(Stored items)
* * *

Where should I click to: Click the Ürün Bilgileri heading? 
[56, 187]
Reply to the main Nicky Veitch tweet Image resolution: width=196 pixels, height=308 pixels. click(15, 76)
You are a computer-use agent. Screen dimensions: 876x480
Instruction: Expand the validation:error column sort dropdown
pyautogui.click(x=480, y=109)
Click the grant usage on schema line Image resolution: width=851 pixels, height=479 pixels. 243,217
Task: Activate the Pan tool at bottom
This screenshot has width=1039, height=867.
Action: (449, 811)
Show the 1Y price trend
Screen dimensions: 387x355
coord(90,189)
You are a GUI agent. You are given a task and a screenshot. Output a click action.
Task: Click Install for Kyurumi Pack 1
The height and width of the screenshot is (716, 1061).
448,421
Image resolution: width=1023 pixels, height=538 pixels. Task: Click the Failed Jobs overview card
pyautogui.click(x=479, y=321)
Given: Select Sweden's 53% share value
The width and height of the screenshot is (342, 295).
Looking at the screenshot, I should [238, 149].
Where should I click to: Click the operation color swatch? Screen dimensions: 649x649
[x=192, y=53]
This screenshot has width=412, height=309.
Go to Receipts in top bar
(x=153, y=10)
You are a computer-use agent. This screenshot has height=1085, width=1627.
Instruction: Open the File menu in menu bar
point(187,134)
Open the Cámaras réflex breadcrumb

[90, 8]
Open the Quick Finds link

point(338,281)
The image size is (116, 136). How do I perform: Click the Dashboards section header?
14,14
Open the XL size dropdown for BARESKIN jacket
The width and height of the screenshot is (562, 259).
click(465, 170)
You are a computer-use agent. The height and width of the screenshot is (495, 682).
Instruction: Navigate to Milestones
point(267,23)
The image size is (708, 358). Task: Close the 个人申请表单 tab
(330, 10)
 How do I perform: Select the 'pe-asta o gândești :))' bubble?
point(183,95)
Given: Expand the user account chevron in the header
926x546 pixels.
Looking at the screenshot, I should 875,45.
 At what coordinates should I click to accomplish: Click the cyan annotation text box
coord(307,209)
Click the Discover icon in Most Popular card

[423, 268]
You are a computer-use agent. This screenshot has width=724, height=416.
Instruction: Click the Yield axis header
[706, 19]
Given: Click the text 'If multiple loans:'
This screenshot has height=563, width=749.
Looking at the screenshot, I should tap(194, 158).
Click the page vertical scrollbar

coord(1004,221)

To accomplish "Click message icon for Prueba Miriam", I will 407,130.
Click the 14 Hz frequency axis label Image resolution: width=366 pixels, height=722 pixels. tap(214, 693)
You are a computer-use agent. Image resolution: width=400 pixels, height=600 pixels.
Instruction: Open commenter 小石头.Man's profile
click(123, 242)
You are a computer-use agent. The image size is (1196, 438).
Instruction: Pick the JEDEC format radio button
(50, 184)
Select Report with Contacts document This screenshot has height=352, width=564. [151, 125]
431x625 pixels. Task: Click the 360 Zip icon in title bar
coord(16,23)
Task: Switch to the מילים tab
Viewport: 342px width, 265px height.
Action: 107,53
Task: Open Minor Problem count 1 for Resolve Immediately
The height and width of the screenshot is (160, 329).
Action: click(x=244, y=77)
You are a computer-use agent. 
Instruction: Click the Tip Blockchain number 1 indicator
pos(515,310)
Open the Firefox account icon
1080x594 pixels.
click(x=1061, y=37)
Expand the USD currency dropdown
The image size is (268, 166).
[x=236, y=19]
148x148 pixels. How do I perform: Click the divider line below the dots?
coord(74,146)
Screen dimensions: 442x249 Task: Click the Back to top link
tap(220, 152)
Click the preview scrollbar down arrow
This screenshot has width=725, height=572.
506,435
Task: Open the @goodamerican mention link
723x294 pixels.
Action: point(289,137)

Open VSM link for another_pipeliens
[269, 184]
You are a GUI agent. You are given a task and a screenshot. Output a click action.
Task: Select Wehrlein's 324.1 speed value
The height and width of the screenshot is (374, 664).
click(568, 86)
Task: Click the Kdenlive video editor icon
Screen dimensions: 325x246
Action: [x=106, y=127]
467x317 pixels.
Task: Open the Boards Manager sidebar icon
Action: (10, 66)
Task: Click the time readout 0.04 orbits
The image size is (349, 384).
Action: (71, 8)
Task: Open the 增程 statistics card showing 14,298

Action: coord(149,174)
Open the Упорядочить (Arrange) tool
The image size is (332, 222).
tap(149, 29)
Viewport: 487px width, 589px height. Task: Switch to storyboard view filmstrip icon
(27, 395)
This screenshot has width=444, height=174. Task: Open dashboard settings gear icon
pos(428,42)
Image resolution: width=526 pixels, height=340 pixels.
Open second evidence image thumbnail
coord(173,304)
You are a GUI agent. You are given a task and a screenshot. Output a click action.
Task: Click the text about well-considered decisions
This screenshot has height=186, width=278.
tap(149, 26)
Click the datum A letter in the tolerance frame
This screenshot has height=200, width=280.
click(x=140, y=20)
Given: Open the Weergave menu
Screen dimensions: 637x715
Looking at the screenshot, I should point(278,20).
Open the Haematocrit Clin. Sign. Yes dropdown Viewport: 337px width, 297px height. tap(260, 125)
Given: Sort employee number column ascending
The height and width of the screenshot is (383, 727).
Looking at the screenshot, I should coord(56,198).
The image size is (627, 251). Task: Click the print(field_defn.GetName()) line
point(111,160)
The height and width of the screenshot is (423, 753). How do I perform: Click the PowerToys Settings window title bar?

* * *

Task item: Copy the data above. Keep each line exact.

Output for this exercise:
Where should I click to: Click the Ürün Bilgileri heading? 
[56, 187]
Reply to the main Nicky Veitch tweet Image resolution: width=196 pixels, height=308 pixels. click(15, 76)
You are a computer-use agent. Screen dimensions: 876x480
Instruction: Expand the validation:error column sort dropdown
pyautogui.click(x=480, y=109)
Click the grant usage on schema line Image resolution: width=851 pixels, height=479 pixels. 243,217
Task: Activate the Pan tool at bottom
This screenshot has width=1039, height=867.
Action: (449, 811)
Show the 1Y price trend
Screen dimensions: 387x355
coord(90,189)
You are a GUI agent. You are given a task and a screenshot. Output a click action.
Task: Click Install for Kyurumi Pack 1
The height and width of the screenshot is (716, 1061).
448,421
Image resolution: width=1023 pixels, height=538 pixels. Task: Click the Failed Jobs overview card
pyautogui.click(x=479, y=321)
Given: Select Sweden's 53% share value
The width and height of the screenshot is (342, 295).
Looking at the screenshot, I should [238, 149].
Where should I click to: Click the operation color swatch? Screen dimensions: 649x649
[x=192, y=53]
This screenshot has width=412, height=309.
Go to Receipts in top bar
(x=153, y=10)
You are a computer-use agent. This screenshot has height=1085, width=1627.
Instruction: Open the File menu in menu bar
point(187,134)
Open the Cámaras réflex breadcrumb

[90, 8]
Open the Quick Finds link

point(338,281)
The image size is (116, 136). How do I perform: Click the Dashboards section header?
14,14
Open the XL size dropdown for BARESKIN jacket
The width and height of the screenshot is (562, 259).
click(465, 170)
You are a computer-use agent. The height and width of the screenshot is (495, 682).
Instruction: Navigate to Milestones
point(267,23)
The image size is (708, 358). Task: Close the 个人申请表单 tab
(330, 10)
 How do I perform: Select the 'pe-asta o gândești :))' bubble?
point(183,95)
Given: Expand the user account chevron in the header
926x546 pixels.
Looking at the screenshot, I should 875,45.
 At what coordinates should I click to accomplish: Click the cyan annotation text box
coord(307,209)
Click the Discover icon in Most Popular card

[423, 268]
You are a computer-use agent. This screenshot has width=724, height=416.
Instruction: Click the Yield axis header
[706, 19]
Given: Click the text 'If multiple loans:'
This screenshot has height=563, width=749.
Looking at the screenshot, I should tap(194, 158).
Click the page vertical scrollbar

coord(1004,221)

To accomplish "Click message icon for Prueba Miriam", I will 407,130.
Click the 14 Hz frequency axis label Image resolution: width=366 pixels, height=722 pixels. tap(214, 693)
You are a computer-use agent. Image resolution: width=400 pixels, height=600 pixels.
Instruction: Open commenter 小石头.Man's profile
click(123, 242)
You are a computer-use agent. The image size is (1196, 438).
Instruction: Pick the JEDEC format radio button
(50, 184)
Select Report with Contacts document This screenshot has height=352, width=564. [151, 125]
431x625 pixels. Task: Click the 360 Zip icon in title bar
coord(16,23)
Task: Switch to the מילים tab
Viewport: 342px width, 265px height.
Action: 107,53
Task: Open Minor Problem count 1 for Resolve Immediately
The height and width of the screenshot is (160, 329).
Action: click(x=244, y=77)
You are a computer-use agent. 
Instruction: Click the Tip Blockchain number 1 indicator
pos(515,310)
Open the Firefox account icon
1080x594 pixels.
click(x=1061, y=37)
Expand the USD currency dropdown
The image size is (268, 166).
[x=236, y=19]
148x148 pixels. How do I perform: Click the divider line below the dots?
coord(74,146)
Screen dimensions: 442x249 Task: Click the Back to top link
tap(220, 152)
Click the preview scrollbar down arrow
This screenshot has width=725, height=572.
506,435
Task: Open the @goodamerican mention link
723x294 pixels.
Action: point(289,137)

Open VSM link for another_pipeliens
[269, 184]
You are a GUI agent. You are given a task and a screenshot. Output a click action.
Task: Select Wehrlein's 324.1 speed value
The height and width of the screenshot is (374, 664).
click(568, 86)
Task: Click the Kdenlive video editor icon
Screen dimensions: 325x246
Action: [x=106, y=127]
467x317 pixels.
Task: Open the Boards Manager sidebar icon
Action: (10, 66)
Task: Click the time readout 0.04 orbits
The image size is (349, 384).
Action: (71, 8)
Task: Open the 增程 statistics card showing 14,298

Action: coord(149,174)
Open the Упорядочить (Arrange) tool
The image size is (332, 222).
tap(149, 29)
Viewport: 487px width, 589px height. Task: Switch to storyboard view filmstrip icon
(27, 395)
This screenshot has width=444, height=174. Task: Open dashboard settings gear icon
pos(428,42)
Image resolution: width=526 pixels, height=340 pixels.
Open second evidence image thumbnail
coord(173,304)
You are a GUI agent. You are given a task and a screenshot. Output a click action.
Task: Click the text about well-considered decisions
This screenshot has height=186, width=278.
tap(149, 26)
Click the datum A letter in the tolerance frame
This screenshot has height=200, width=280.
click(x=140, y=20)
Given: Open the Weergave menu
Screen dimensions: 637x715
Looking at the screenshot, I should point(278,20).
Open the Haematocrit Clin. Sign. Yes dropdown Viewport: 337px width, 297px height. tap(260, 125)
Given: Sort employee number column ascending
The height and width of the screenshot is (383, 727).
Looking at the screenshot, I should coord(56,198).
The image size is (627, 251). Task: Click the print(field_defn.GetName()) line
point(111,160)
The height and width of the screenshot is (423, 753). How do I perform: Click the PowerToys Settings window title bar?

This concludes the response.